_DOCUMENT SEGMENT_.
- - - - - - -

Beaten by implicit credibility determinations

Posted Friday, May 27th, 2011 by Gregory Forman
Filed under Family Court Procedure, Jurisprudence, Of Interest to Family Law Attorneys, South Carolina Appellate Decisions, South Carolina Specific

My client, for completely explicable reasons, but much to my disappointment, has decided not to seek rehearing and eventual certiorari of the unpublished May 18, 2011 Court of Appeals opinion in Dulaney v. Dulaney.  In a completely related item, I just finished my second day of cross examining an alleged contemnor in a rule to show cause with further trial set for June.

I lost the appeal in Dulaney (and, according to the Court of Appeals, apparently lost the family court trial) due to a final order that “implicitly reflects a determination Mother was credible on the issue of the parties’ agreement.”  Evidently family court judges are now authorized to make “implicit” factual findings.

This Court of Appeals determination would generally bother me because family court final orders are supposed to make explicit factual findings.  See Rule 26(a), SCRFC (“An order or judgment pursuant to an adjudication in a domestic relations case shall set forth the specific findings of fact and conclusions of law to support the court’s decision”) (emphasis added).  It bothers me more in this particular case for myriad additional reasons.

First, I filed a Rule 59(e) motion asking the family court to make explicit factual findings on credibility and on the nature of the parties’ agreement, which the family court refused to do.  Second, the family court curtailed my cross examination of the mother on the issue of credibility.  Third, while curtailing my cross examination of mother on the issue of credibility, the family court judge told me to “move on” because she acknowledged I had made my point that the mother wasn’t credible regarding one part of her testimony regarding the agreement.  Fourth, mother and her attorney made incredible assertions to the family court regarding an alleged typo in one of her pleadings, in which the typos perfectly matched my theory of the case and, even if typos, would only randomly occur one time in one hundred thousand.  Fifth, mother had filed a financial disclosure form in a different case that matched my client’s theory of the case but undermined her theory of the case.  Finally, there was substantial uncontoverted testimony from third parties that supported my client’s claim and undermined the mother’s claim.  That’s a lot of explicit credibility evidence to be undermined by “implicit” credibility findings.

- - - - - - -

(Dataset excerpt)
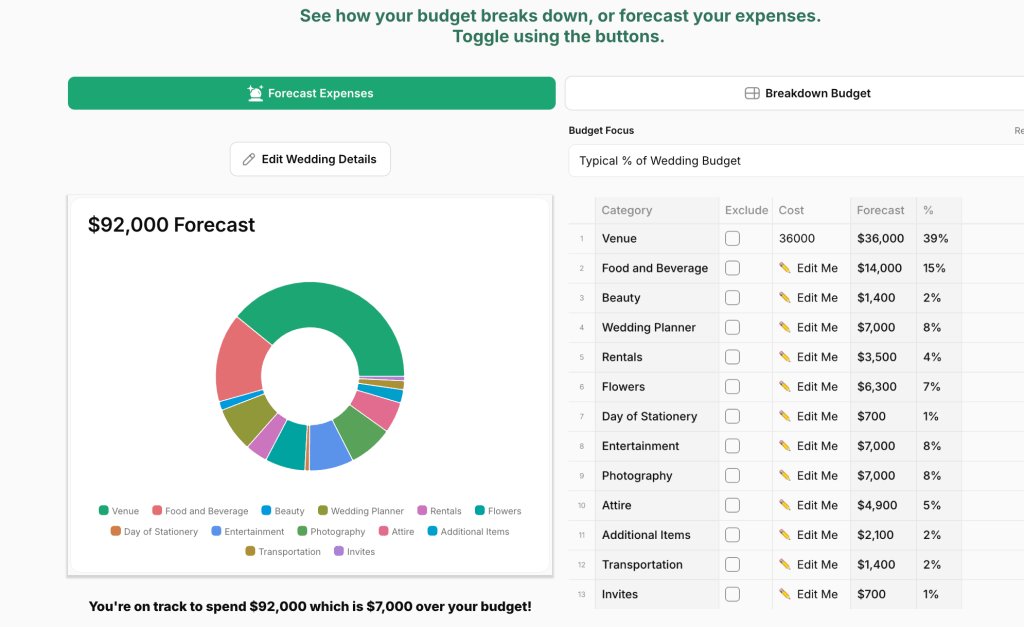Click the Category column header
Viewport: 1024px width, 627px height.
point(627,210)
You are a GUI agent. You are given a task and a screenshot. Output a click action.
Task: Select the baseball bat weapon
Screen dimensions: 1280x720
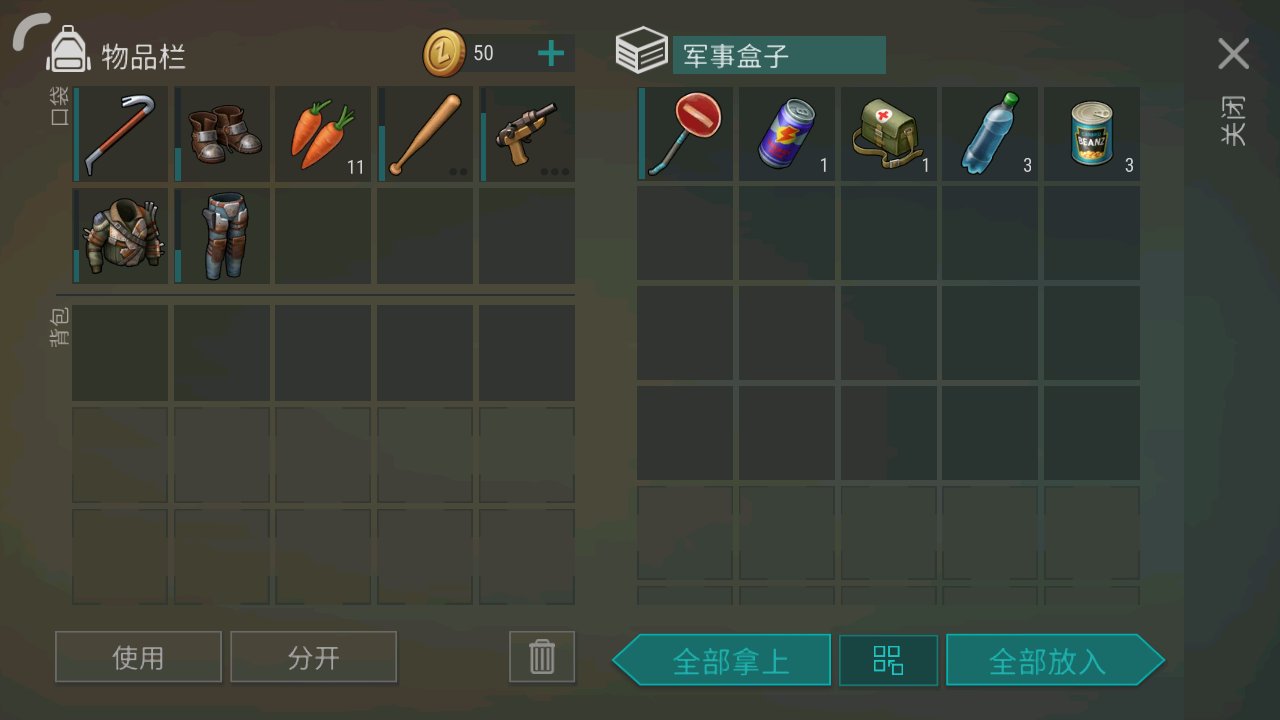coord(426,134)
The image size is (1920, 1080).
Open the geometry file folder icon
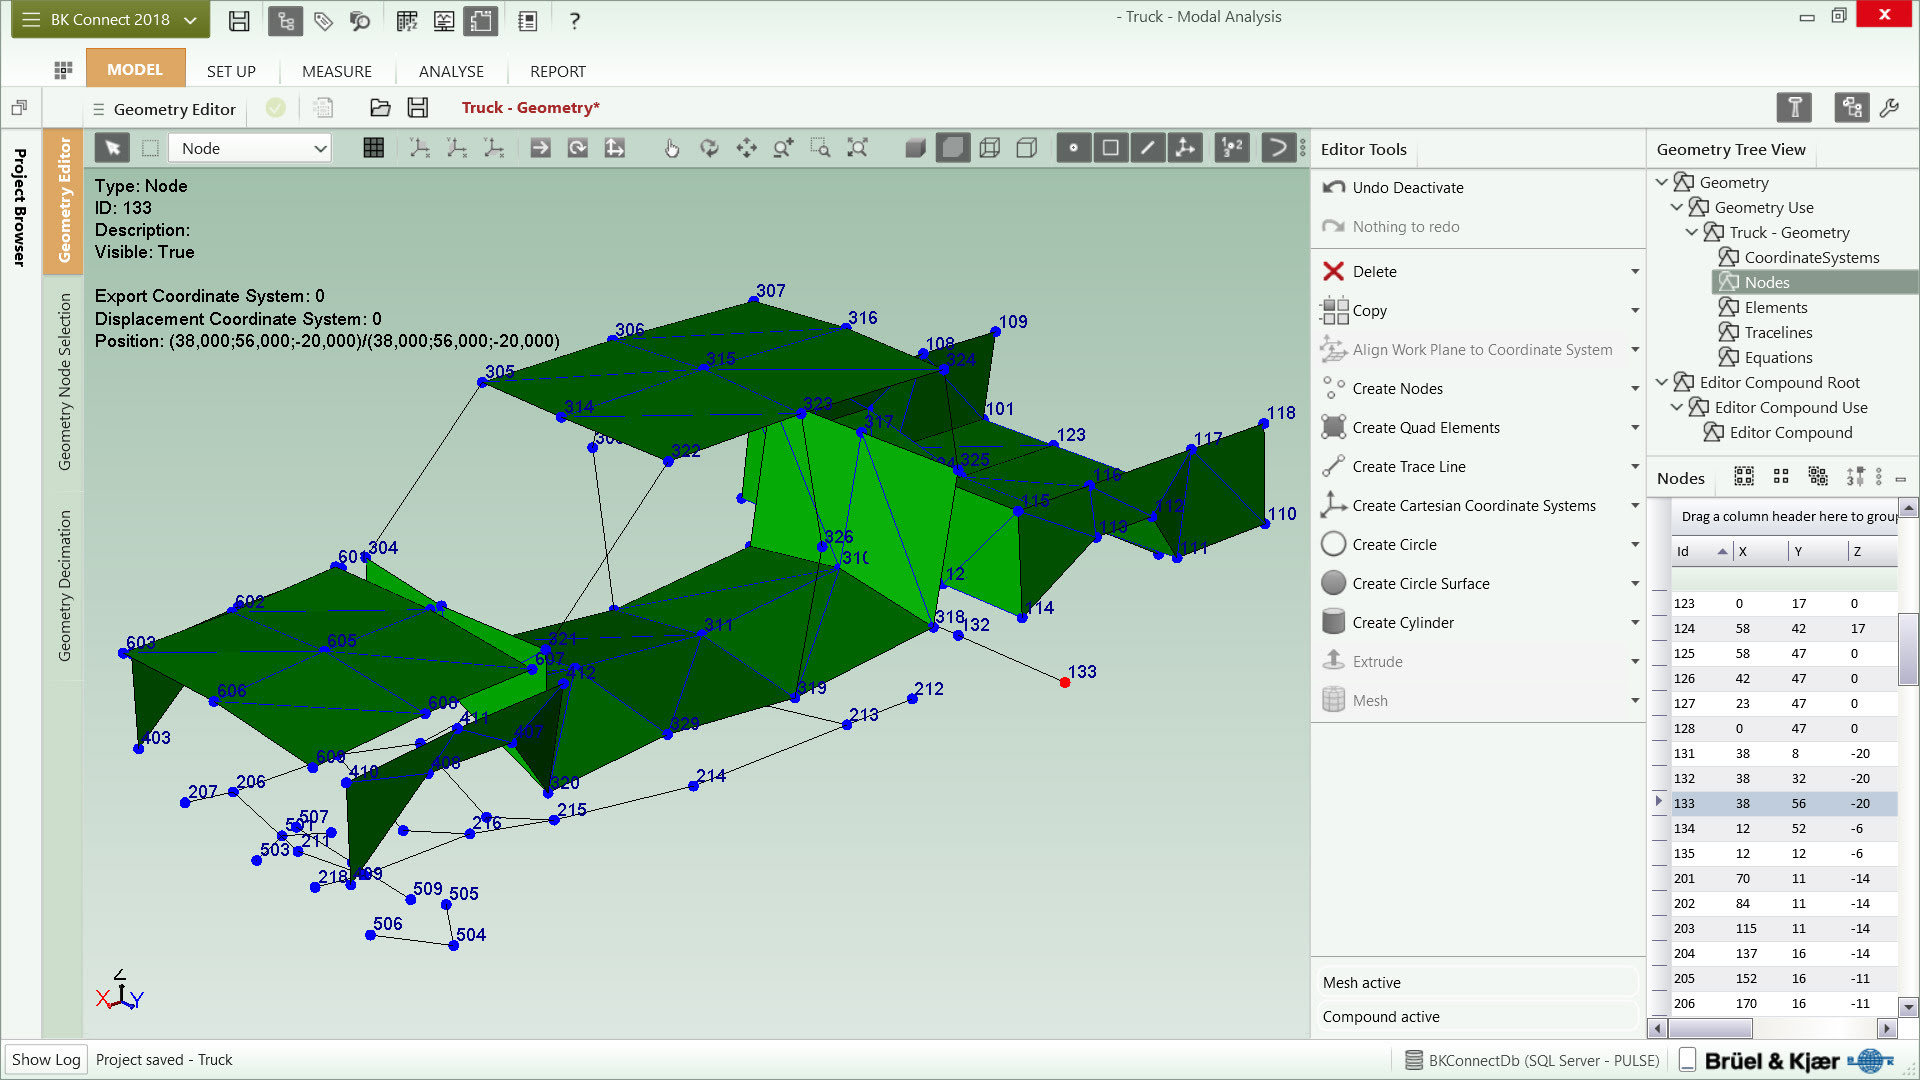380,108
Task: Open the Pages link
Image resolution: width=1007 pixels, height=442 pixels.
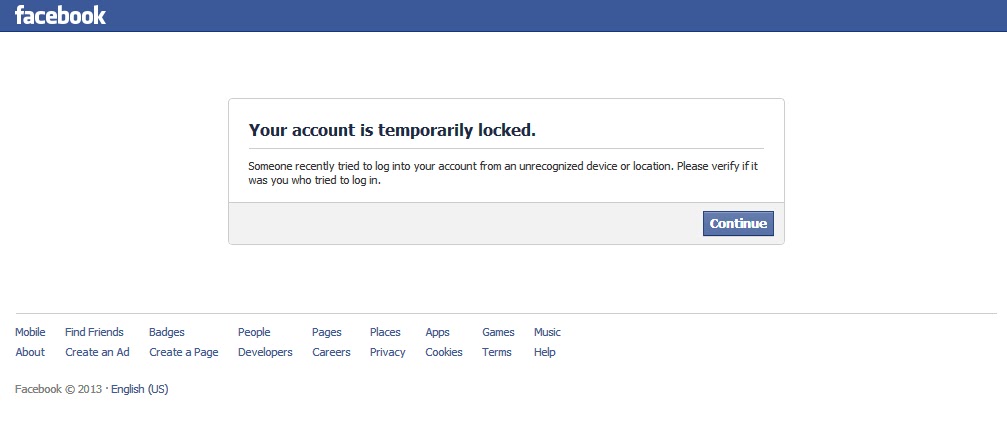Action: point(327,332)
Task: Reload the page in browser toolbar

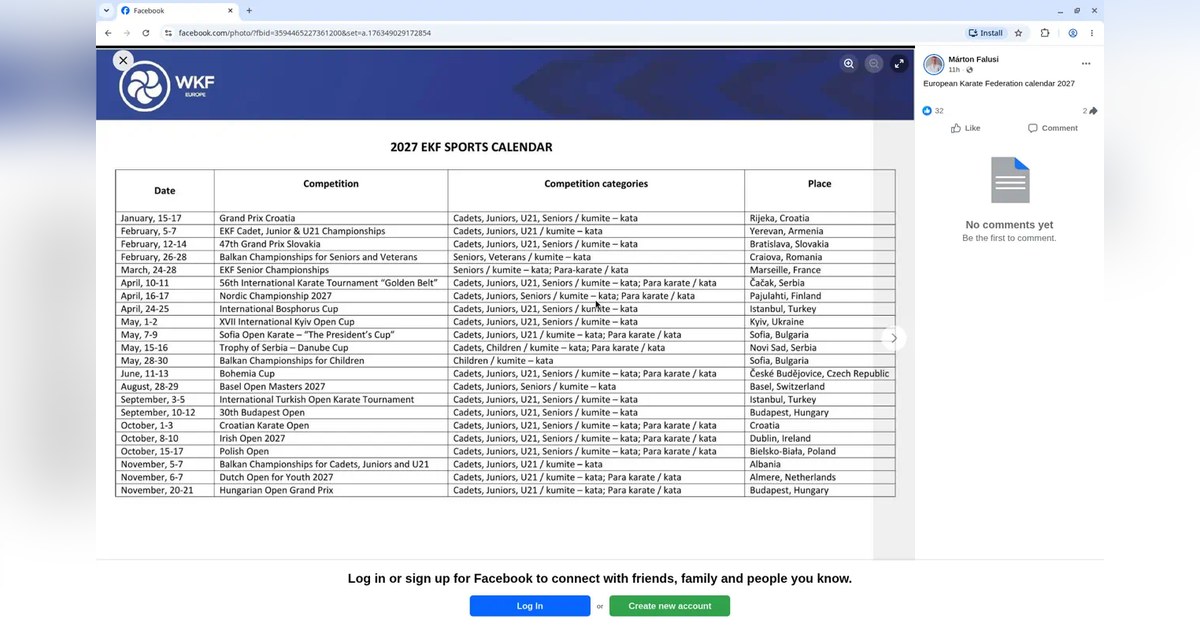Action: coord(146,33)
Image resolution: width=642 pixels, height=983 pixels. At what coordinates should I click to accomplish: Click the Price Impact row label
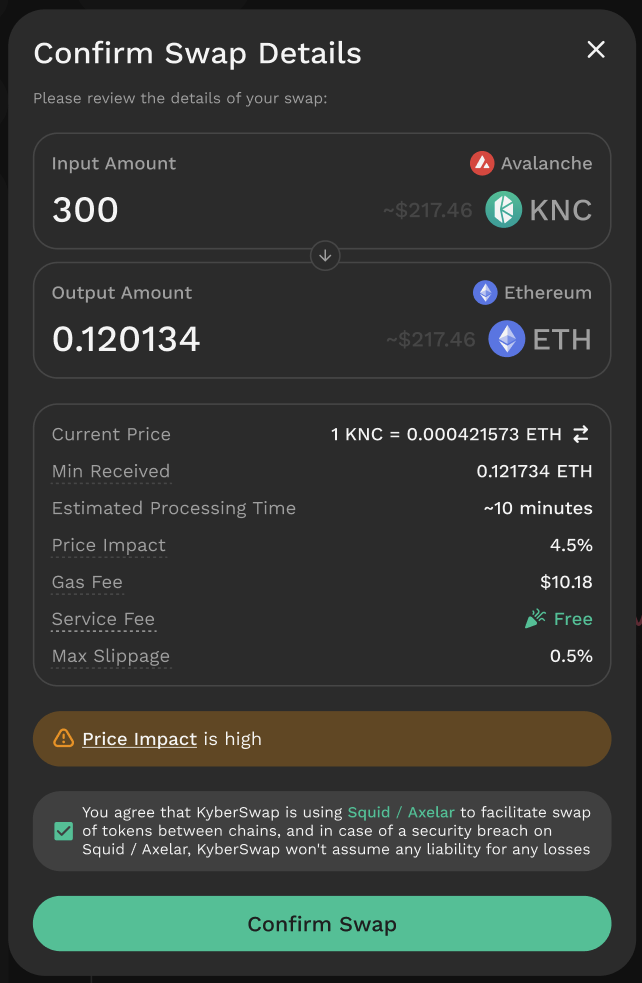(109, 545)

- - - - - - -

_GOALS_.
1. Answer these about the blog post on implicit credibility determinations:
(a) On what date was the post published?
(b) Which rule of the SCRFC does the post quote as requiring specific findings of fact and conclusions of law?
(c) What motion did the author file asking the family court to make explicit findings on credibility?
2. Swap "rehearing" for "reconsideration" in the blog post on implicit credibility determinations, and give it again from "Posted Friday, May" up to and including "set for June.".
3. Carry on the blog post about implicit credibility determinations from where it stops.
Nothing in the dataset excerpt is needed for this.

_RESULTS_.
1.
(a) Friday, May 27th, 2011
(b) Rule 26(a)
(c) A Rule 59(e) motion

2.
Posted Friday, May 27th, 2011 by Gregory Forman
Filed under Family Court Procedure, Jurisprudence, Of Interest to Family Law Attorneys, South Carolina Appellate Decisions, South Carolina Specific

My client, for completely explicable reasons, but much to my disappointment, has decided not to seek reconsideration and eventual certiorari of the unpublished May 18, 2011 Court of Appeals opinion in Dulaney v. Dulaney.  In a completely related item, I just finished my second day of cross examining an alleged contemnor in a rule to show cause with further trial set for June.

3.
So how is my loss in Dulaney related to my two-day-and-still-going cross examination?  Well, if the family court is allowed to make “implicit” credibility determinations and the appellate courts are going to affirm family court judges by finding these judges made implicit credibility determinations, I am going to spend as much time as the family court judge will allow me to show the opposing party is not credible.  Too often when an opposing party is asked a hard question I am provided a non responsive answer.  I used to figure that a few such non responsive answers demonstrated a lack of credibility.  No more.  Now I’ve got to keep asking until I get a responsive answer and then compare the numerous non responsive answers to determine if the different answers give rise to other lines of attack on credibility.  The image I have is of a pit bull that won’t some chewing someone’s leg.  It ain’t pretty but it appears to be necessary.

A loss based on implicit credibility determinations has a WTF quality to it.  My only solace is that this six page opinion is unpublished and thus few judges and colleagues are likely to learn about this loss.  I remind myself that I criticized the Court of Appeals in 2009 for its numerous non summary unpublished opinions and am reminded of Barry W. Knobel’s wisdom on the five stages of the attorney’s career with the last stage being “hypocrite – the worst of the lot.”  Yup, that’s me.

One thought on Beaten by implicit credibility determinations

  1. Greg, you have some legitimate complaints in Dulaney, the chief being that you filed a motion to reconsider seeking explicit findings, the trial judge “blew you off,” and the court of appeals summarily accepted the trial court’s denial of your motion to reconsider.

    I think maybe you are learning the wrong lessons from Dulaney. Life is full of implicit findings of credibility. When Lucy says “stop,” I stop. That is an implicit finding by me that she is credible. Likewise, when one witness testifies to a fact and the court makes a finding of that fact, it is an implicit finding of incredibility. If that same fact is controverted by three other witnesses, but the court still finds it as the first witness testified, that is an implicit finding that the three witnesses are not credibile.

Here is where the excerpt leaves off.